→ **WHAT YOU WILL DO**: I would like every line of the records below that contains the word "next" copied.

→ **EXERCISE DATA**:
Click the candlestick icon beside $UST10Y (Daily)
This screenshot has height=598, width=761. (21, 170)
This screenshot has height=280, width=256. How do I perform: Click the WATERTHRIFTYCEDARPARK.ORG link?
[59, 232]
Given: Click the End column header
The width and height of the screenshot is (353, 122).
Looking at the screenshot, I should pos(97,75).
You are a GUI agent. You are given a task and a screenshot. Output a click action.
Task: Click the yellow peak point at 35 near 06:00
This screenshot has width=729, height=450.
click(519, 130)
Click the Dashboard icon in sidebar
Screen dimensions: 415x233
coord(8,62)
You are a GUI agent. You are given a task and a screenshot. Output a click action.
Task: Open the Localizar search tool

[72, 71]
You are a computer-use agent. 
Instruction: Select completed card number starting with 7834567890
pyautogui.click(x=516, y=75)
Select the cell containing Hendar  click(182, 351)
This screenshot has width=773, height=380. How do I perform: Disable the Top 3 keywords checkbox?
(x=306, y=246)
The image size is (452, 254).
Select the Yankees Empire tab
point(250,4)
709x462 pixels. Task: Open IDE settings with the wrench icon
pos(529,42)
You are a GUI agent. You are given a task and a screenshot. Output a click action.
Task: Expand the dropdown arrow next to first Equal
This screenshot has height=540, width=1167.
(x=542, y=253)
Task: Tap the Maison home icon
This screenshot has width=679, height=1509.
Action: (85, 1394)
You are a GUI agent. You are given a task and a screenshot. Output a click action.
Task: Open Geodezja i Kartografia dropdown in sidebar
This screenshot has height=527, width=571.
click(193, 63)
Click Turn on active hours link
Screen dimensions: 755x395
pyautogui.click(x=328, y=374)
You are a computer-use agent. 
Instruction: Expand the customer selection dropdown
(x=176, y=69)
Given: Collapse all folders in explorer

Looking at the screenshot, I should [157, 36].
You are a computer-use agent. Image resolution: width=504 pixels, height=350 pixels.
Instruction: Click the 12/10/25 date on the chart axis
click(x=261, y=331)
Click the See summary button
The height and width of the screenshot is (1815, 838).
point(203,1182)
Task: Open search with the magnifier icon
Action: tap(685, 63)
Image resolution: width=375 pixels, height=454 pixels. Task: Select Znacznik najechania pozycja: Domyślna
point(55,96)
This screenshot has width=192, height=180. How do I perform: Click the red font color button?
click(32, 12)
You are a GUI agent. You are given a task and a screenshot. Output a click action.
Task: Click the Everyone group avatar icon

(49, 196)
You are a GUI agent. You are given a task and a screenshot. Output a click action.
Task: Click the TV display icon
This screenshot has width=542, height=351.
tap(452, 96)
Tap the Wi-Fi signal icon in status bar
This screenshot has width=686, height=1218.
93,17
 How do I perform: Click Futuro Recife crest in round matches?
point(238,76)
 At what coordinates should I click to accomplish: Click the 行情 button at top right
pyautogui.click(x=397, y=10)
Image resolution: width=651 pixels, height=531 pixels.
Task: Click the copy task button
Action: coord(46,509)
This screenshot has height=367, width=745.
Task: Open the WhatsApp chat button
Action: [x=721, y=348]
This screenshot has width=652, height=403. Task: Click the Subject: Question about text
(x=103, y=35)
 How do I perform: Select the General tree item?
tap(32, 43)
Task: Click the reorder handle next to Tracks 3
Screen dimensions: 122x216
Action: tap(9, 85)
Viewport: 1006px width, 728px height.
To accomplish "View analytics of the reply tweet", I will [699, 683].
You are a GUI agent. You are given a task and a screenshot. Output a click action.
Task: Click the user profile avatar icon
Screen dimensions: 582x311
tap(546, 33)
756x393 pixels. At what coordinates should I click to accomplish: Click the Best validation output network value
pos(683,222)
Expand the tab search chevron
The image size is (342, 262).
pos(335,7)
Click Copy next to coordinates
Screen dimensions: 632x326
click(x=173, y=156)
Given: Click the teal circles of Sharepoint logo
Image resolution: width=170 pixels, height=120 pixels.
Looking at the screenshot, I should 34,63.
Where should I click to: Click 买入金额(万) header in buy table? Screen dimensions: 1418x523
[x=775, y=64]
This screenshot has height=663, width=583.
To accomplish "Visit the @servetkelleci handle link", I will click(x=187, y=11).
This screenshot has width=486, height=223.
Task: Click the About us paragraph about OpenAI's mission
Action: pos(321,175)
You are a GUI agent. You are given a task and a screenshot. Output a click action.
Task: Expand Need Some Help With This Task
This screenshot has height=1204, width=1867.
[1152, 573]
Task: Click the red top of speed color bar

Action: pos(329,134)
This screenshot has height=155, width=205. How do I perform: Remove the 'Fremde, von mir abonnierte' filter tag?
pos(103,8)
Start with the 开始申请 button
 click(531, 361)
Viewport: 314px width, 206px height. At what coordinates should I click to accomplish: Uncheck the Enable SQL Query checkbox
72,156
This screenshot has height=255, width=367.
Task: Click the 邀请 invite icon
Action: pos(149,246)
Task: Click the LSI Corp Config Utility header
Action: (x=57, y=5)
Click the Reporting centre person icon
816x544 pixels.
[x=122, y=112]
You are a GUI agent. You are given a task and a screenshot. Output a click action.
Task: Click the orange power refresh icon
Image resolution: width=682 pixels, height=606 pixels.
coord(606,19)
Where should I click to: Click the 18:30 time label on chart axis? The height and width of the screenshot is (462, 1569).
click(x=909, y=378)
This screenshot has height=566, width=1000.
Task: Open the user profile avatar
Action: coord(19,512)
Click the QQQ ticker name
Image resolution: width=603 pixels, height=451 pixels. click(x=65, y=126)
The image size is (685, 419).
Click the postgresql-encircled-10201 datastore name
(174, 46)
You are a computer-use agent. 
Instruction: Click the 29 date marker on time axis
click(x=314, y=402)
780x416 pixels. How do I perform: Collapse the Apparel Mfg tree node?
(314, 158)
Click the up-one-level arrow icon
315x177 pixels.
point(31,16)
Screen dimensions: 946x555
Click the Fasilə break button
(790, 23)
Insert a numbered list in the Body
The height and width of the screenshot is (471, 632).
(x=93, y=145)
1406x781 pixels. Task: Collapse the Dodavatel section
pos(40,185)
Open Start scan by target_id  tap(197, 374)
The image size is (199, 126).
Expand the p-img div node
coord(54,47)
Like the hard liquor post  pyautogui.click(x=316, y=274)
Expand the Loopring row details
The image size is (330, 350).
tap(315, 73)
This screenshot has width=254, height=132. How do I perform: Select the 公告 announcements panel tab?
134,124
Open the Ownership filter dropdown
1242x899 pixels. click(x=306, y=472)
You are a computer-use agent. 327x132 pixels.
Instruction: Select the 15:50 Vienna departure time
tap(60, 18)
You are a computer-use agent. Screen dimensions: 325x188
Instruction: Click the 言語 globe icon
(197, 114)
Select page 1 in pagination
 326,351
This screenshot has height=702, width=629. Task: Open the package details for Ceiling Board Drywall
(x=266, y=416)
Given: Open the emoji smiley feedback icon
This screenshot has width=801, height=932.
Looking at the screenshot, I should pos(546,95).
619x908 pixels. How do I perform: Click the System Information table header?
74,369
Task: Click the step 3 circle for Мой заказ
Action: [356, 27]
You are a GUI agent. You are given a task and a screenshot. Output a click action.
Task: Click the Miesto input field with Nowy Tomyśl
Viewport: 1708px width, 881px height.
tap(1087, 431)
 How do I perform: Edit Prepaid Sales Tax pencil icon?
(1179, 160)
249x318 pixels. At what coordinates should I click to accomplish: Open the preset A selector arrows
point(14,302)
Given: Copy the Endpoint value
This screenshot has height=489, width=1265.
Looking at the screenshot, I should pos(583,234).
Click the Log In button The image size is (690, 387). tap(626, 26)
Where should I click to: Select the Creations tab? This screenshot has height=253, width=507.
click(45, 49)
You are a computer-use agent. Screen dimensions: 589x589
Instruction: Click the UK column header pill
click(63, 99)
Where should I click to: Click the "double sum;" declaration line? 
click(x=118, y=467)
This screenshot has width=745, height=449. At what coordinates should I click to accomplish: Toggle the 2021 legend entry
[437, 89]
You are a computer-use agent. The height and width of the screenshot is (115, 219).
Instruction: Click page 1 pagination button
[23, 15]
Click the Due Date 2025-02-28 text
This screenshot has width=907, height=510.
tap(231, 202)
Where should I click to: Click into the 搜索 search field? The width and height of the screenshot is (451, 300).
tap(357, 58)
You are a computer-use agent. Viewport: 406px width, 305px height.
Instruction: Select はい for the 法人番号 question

→ **RESULT**:
Task: Expand the dropdown arrow next to first Equal
Task: Click the reorder handle next to Tracks 3
Click Copy next to coordinates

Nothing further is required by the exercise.